Reproduce the lines of the material below verbatim, omitting the pictures from your answer.

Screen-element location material
****
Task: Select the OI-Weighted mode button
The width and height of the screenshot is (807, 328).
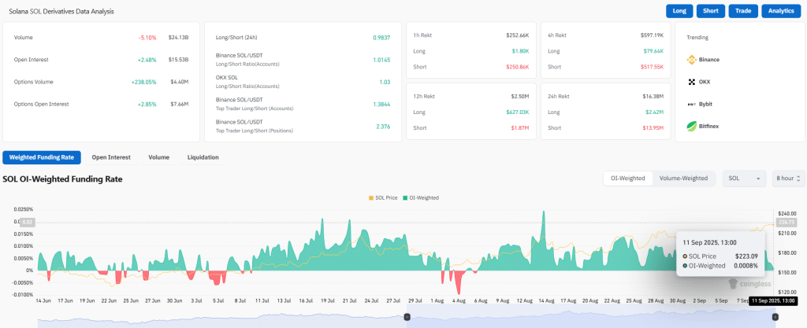Action: point(627,179)
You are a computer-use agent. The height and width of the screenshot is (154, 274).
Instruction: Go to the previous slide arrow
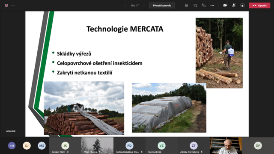tap(125, 6)

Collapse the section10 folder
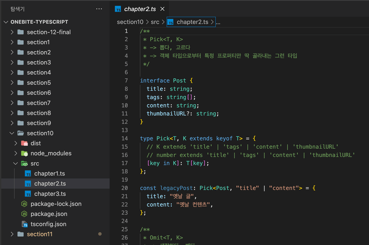tap(12, 133)
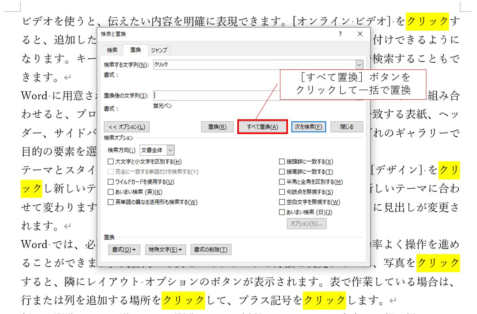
****
### Completed exercise
Task: Select the OI-Weighted mode button
The width and height of the screenshot is (807, 328).
Action: point(627,179)
You are a computer-use agent. The height and width of the screenshot is (154, 274).
Instruction: Go to the previous slide arrow
tap(125, 6)

Collapse the section10 folder
tap(12, 133)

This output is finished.